=== Dataset extract ===

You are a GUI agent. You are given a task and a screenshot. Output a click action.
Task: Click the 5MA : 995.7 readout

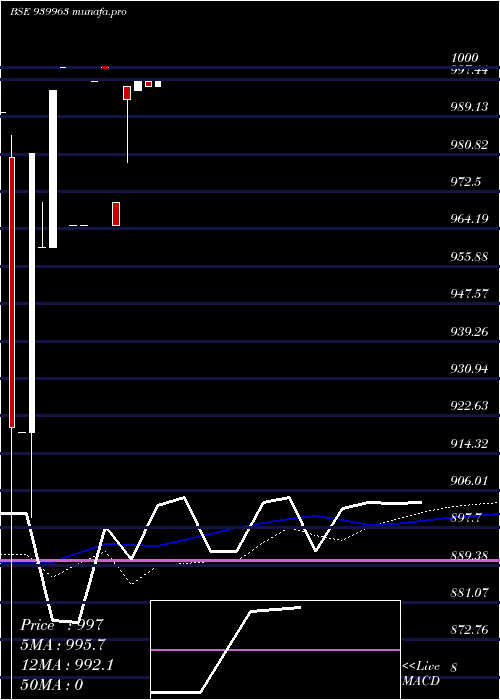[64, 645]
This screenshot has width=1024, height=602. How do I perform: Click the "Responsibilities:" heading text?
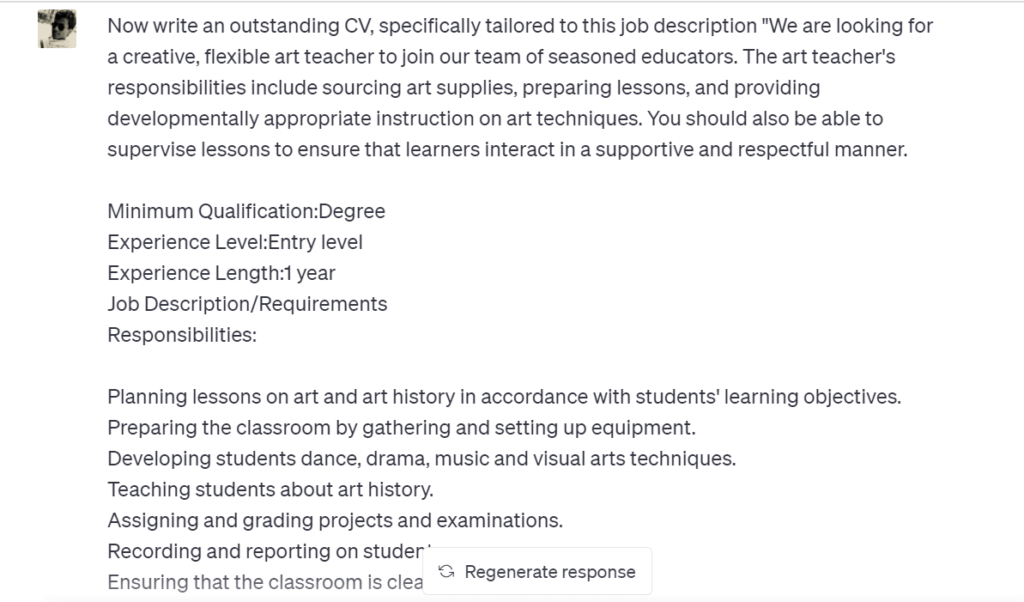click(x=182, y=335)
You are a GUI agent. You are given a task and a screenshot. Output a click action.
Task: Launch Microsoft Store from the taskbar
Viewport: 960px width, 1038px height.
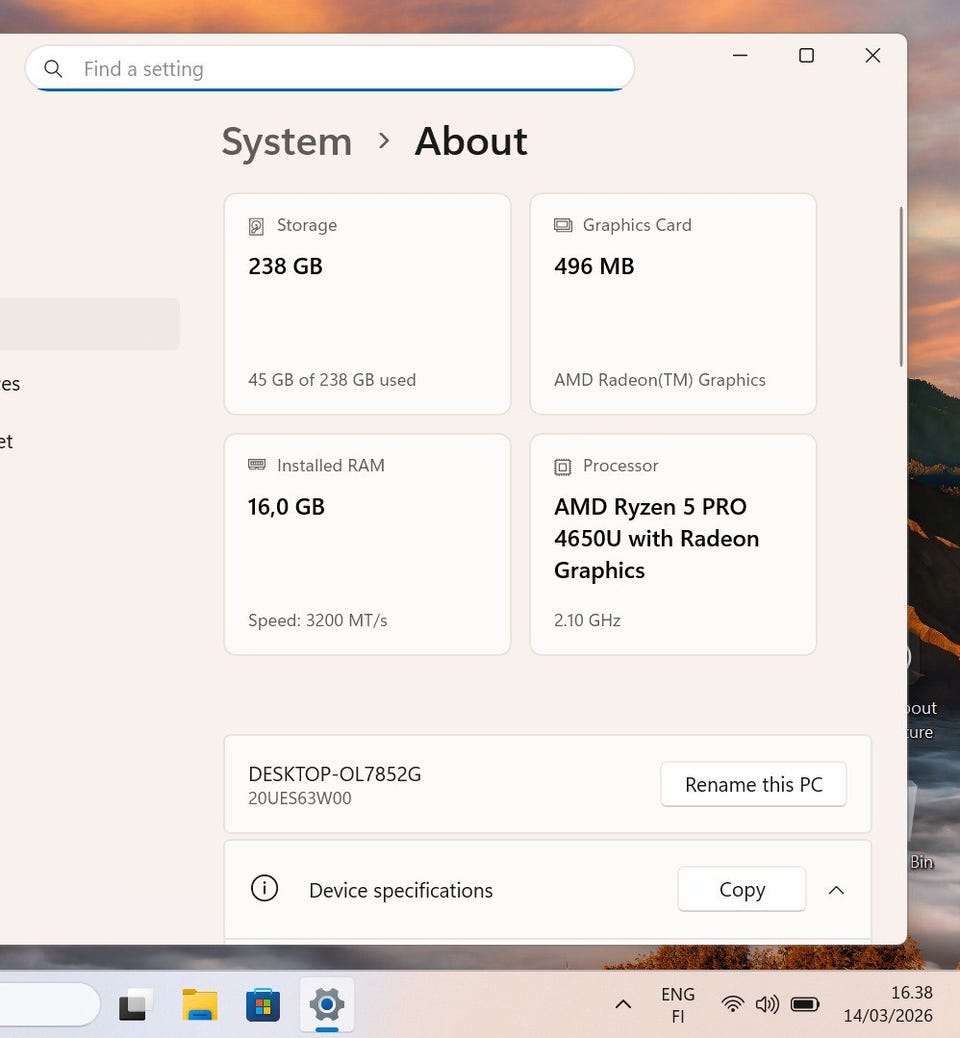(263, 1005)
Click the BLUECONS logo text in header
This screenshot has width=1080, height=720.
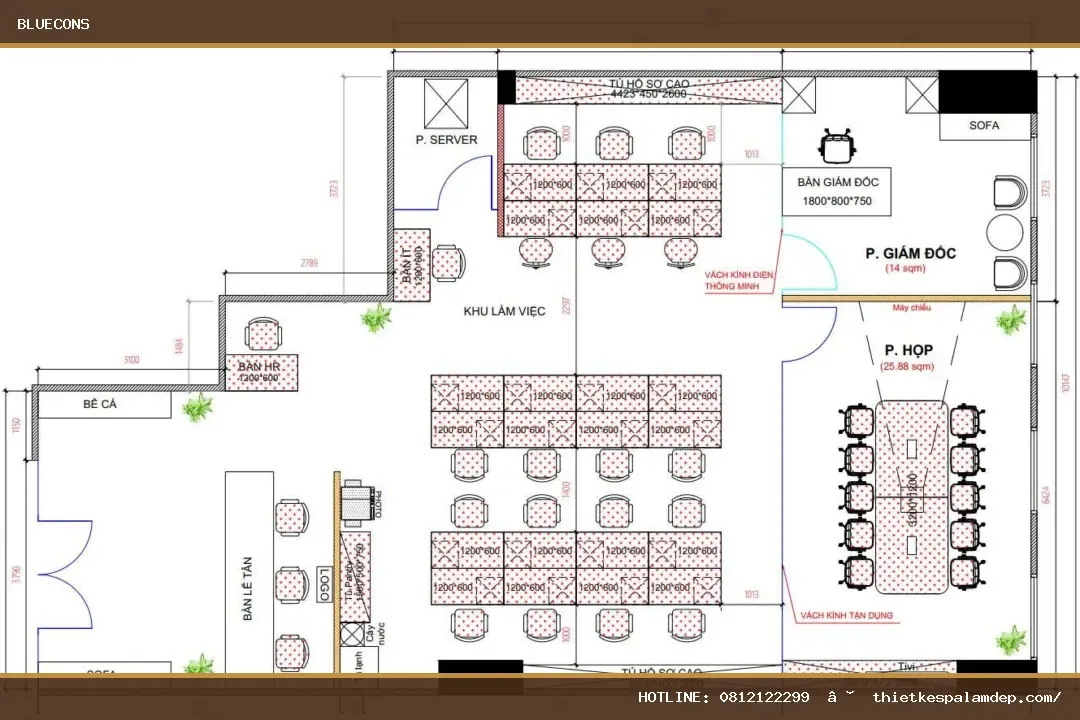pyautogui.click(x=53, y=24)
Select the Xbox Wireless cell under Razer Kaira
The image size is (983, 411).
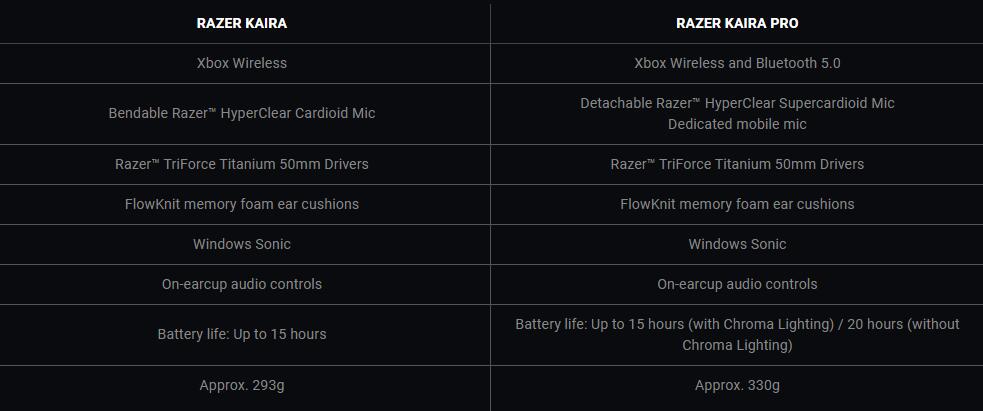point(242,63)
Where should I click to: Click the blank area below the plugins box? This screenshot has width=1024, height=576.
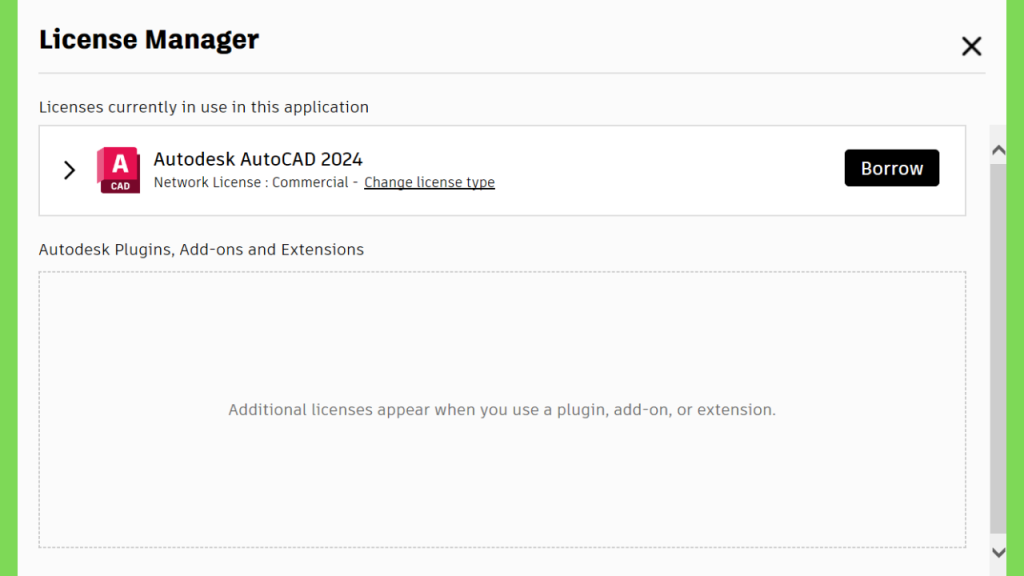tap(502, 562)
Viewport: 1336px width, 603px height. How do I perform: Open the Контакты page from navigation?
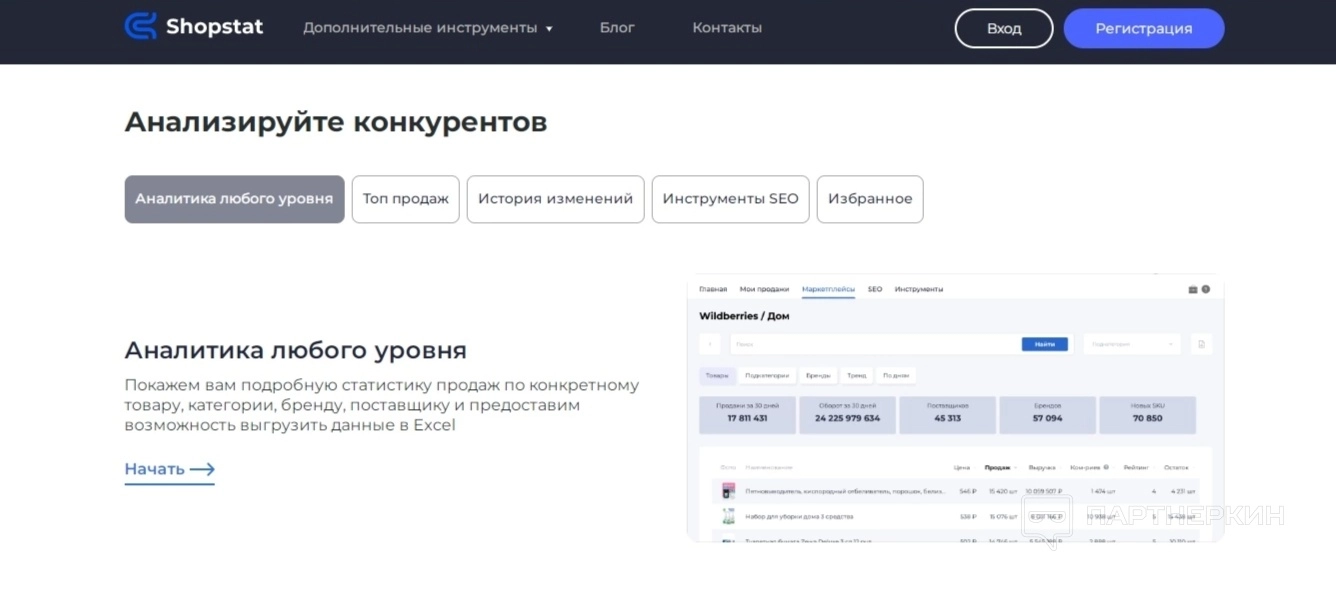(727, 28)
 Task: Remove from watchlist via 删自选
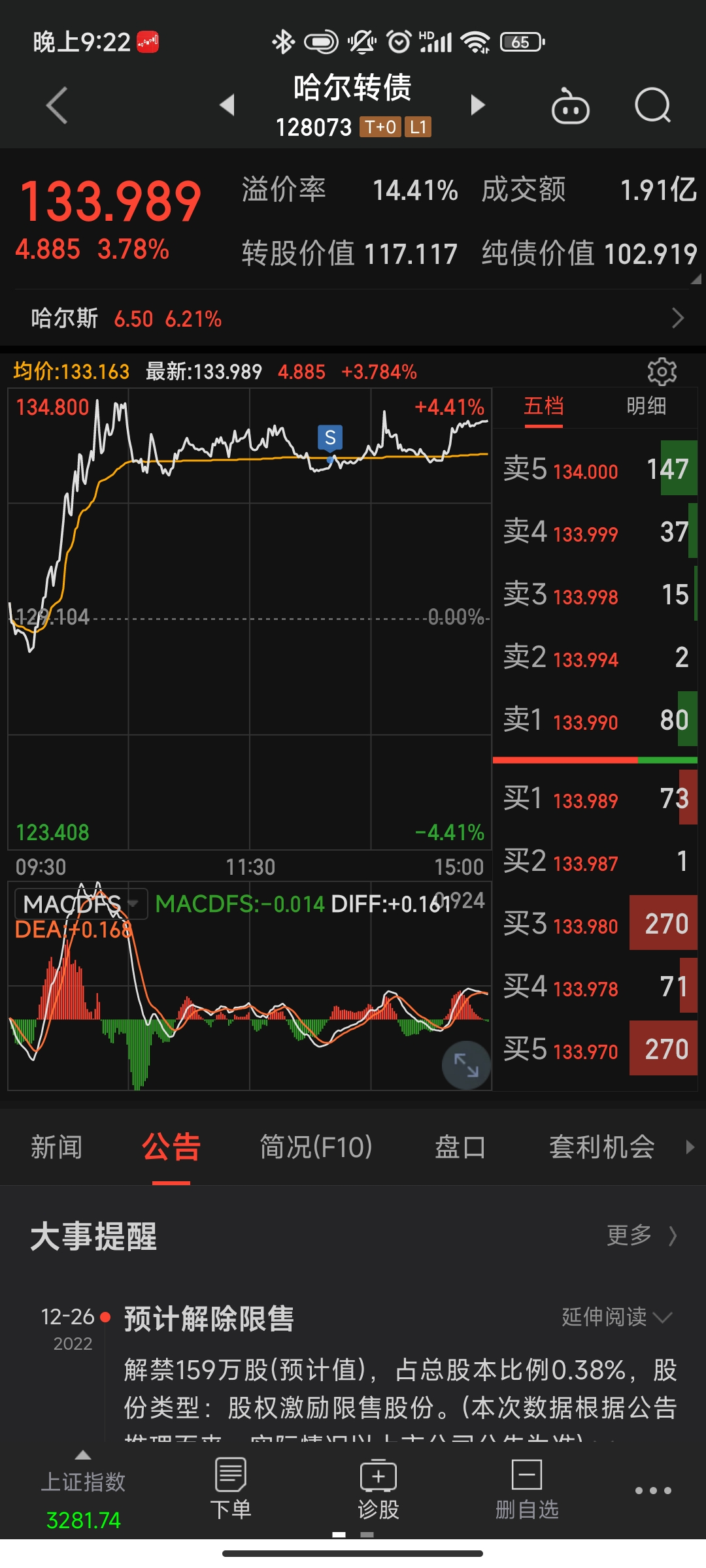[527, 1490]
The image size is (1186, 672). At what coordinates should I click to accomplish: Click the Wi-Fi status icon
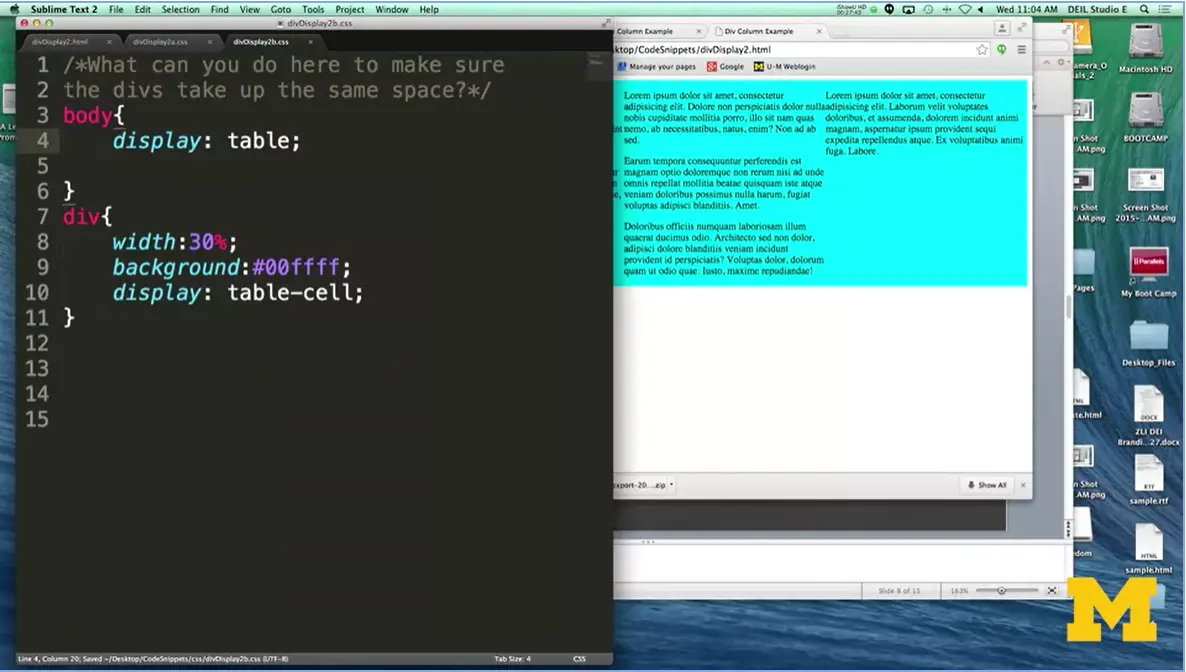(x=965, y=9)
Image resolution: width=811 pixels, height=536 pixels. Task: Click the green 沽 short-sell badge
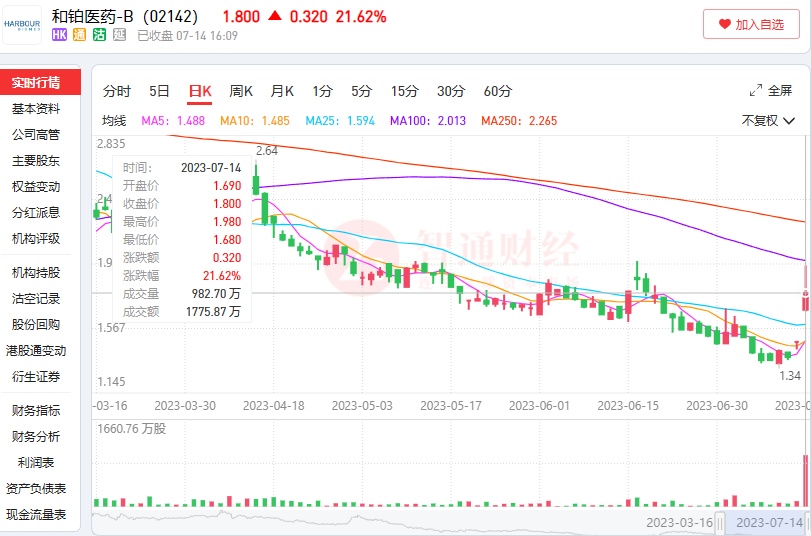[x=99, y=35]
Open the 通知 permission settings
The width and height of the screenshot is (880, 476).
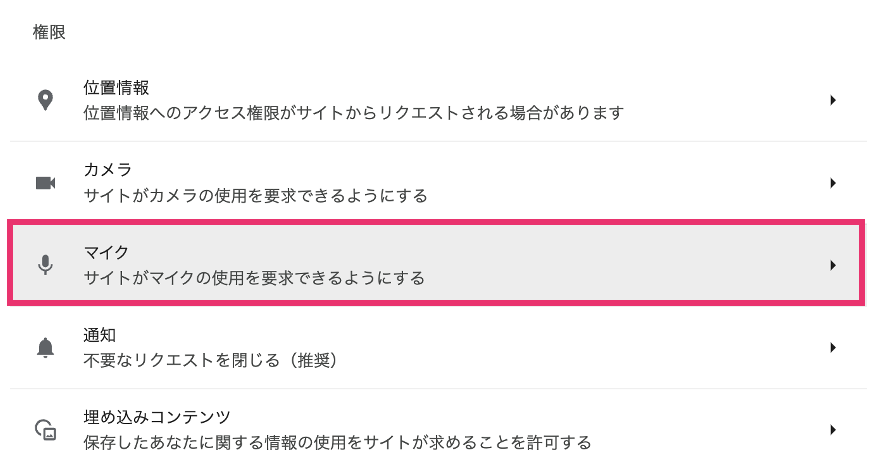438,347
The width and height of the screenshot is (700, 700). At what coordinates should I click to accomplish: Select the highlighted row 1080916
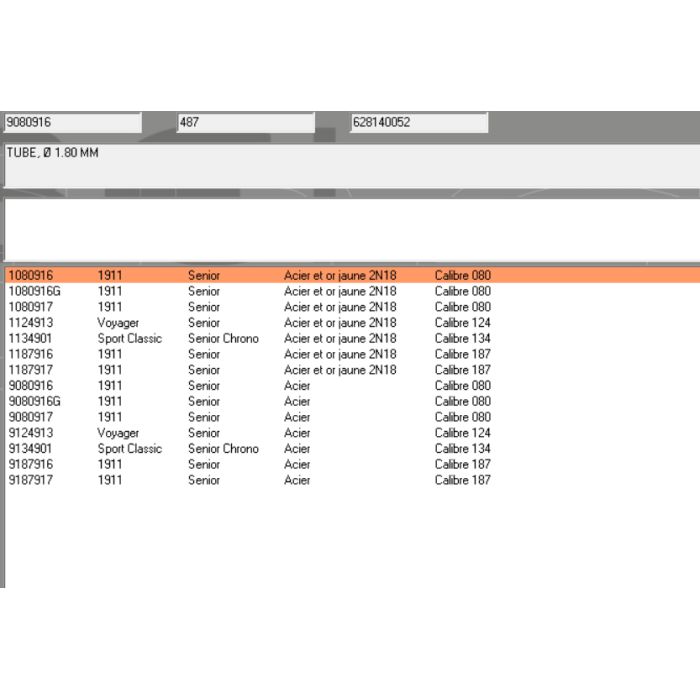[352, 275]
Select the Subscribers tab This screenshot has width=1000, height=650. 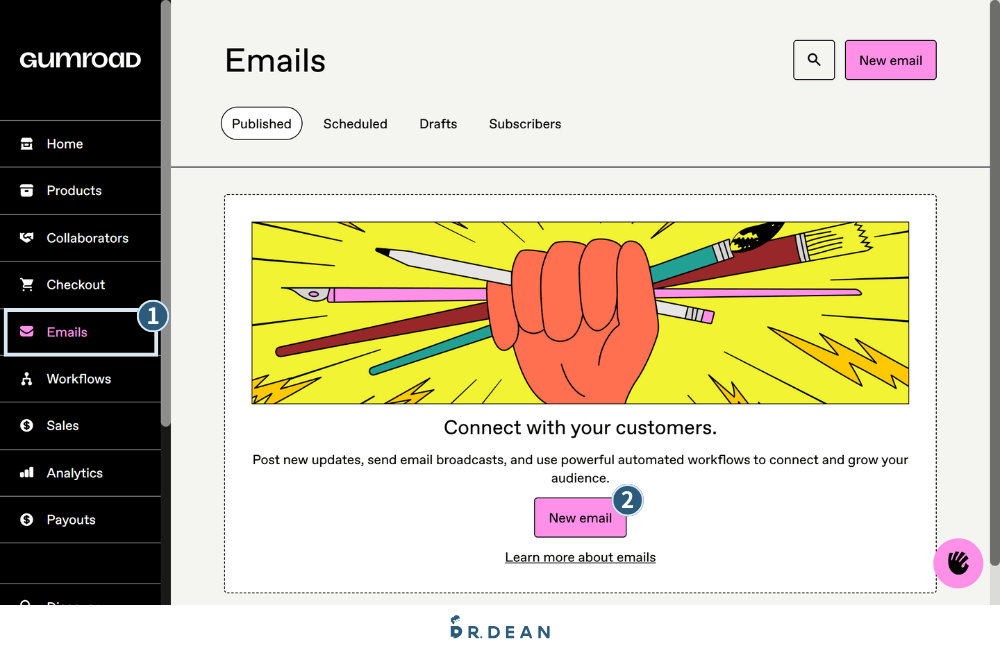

===

● Assignment:
Can the entries above be repeated exactly, without their pictures?

● Solution below:
You are a GUI agent. You are given a task and a screenshot. Output a click action.
Task: Click the 5MA : 995.7 readout

[64, 645]
This screenshot has width=1024, height=602. How do I perform: Click the "Responsibilities:" heading text?
click(x=182, y=335)
You are a GUI agent. You are given a task and a screenshot. Output a click action.
Task: Launch Microsoft Store from the taskbar
Viewport: 960px width, 1038px height.
(263, 1005)
Click the BLUECONS logo text in header
This screenshot has width=1080, height=720.
pyautogui.click(x=53, y=24)
Select the Xbox Wireless cell under Razer Kaira
The image size is (983, 411).
point(242,63)
Where should I click to: Click the blank area below the plugins box? This screenshot has width=1024, height=576.
tap(502, 562)
Viewport: 1336px width, 603px height. How do I perform: Open the Контакты page from navigation?
(727, 28)
 Task: Remove from watchlist via 删自选
[527, 1490]
The image size is (1186, 672). At what coordinates should I click to accomplish: Click the Wi-Fi status icon
(x=965, y=9)
Image resolution: width=811 pixels, height=536 pixels. Task: Click the green 沽 short-sell badge
[x=99, y=35]
Open the 通知 permission settings
The width and height of the screenshot is (880, 476).
438,347
The width and height of the screenshot is (700, 700). At what coordinates should I click to accomplish: Select the highlighted row 1080916
[352, 275]
Select the Subscribers tab This screenshot has width=1000, height=650. 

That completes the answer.